Franco Ciampitti (1903–1988) was an Italian writer. His work was part of the literature event in the art competition at the 1936 Summer Olympics.

==Biography==
He was born in Isernia, to Giovanni Ciampitti, a lawyer and senator of the Republic. As a law student at the University “Federico II” of Naples, he approached the world of sports journalism, becoming a correspondent for Felice Scandone's Il Mezzogiorno Sportivo. In 1931 he won a competition for sports storytellers held by the F.I.G.C. with the novel Io cammino e arriverò, later published as Novantesimo minuto (Ninetieth Minute), for the La Gazzetta dello Sport in 1932. Novantesimo minuto is, arguably, the first Italian narrative work that has the world of soccer as its subject.

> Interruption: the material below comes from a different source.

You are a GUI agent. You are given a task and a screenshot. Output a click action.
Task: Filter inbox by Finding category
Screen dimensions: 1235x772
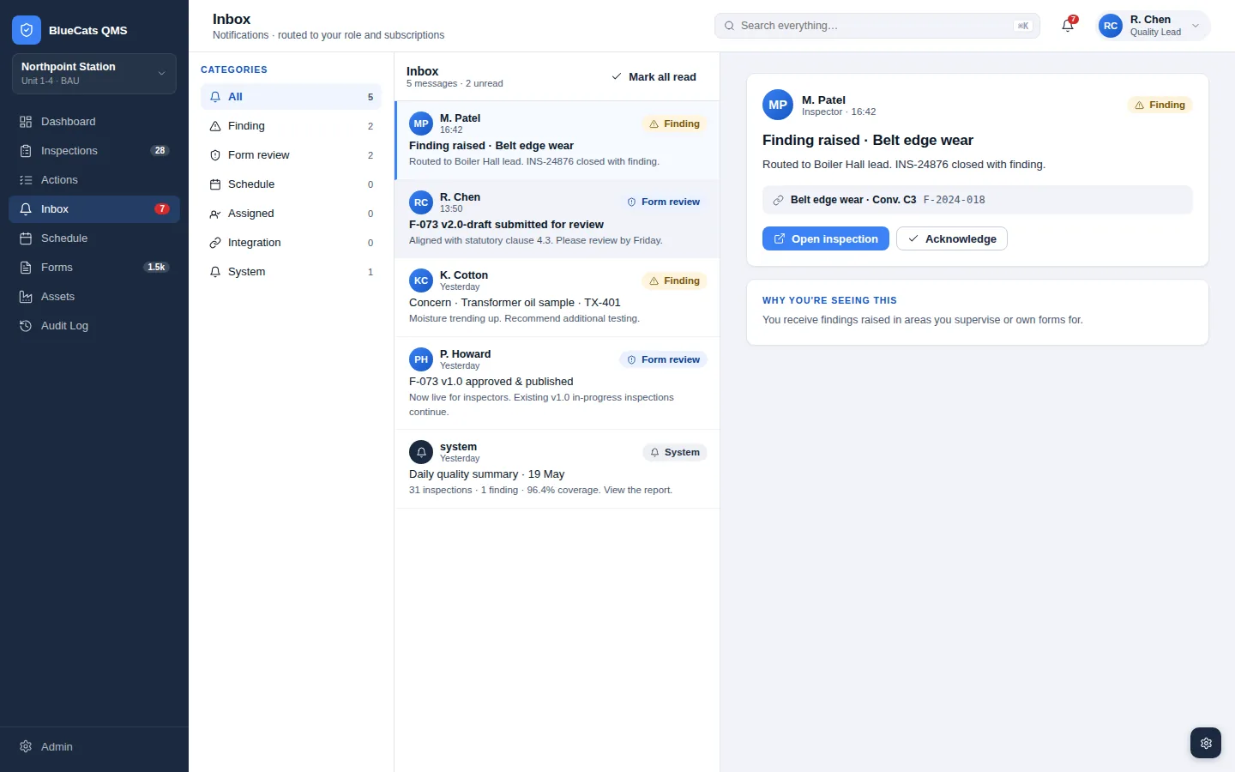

In the following two years he followed Vittorio Pozzo's Italian national soccer team as a correspondent. His second novel (Circles, published by Carabba in 1934) was chosen to represent Italian fiction at the games of the 1936 Summer Olympics in Berlin. From this experience he would draw material for Champions of the World, an unpublished collection of profiles of sportsmen. In 1934 he was with Giovanni Titta Rosa the editor of the volume Prima antologia degli scrittori sportivi, also published by Carabba, in which his writings also appear.

In 1940 he published a reportage on the Winter War war entitled Red Snow in Finland for the Milan publishing house La Prora.

After World War II, he practiced law in Isernia and was president of the Provincial Tourist Board.

He returned to fiction with Il Tratturo (L'Arte Tipografica, Naples, 1968).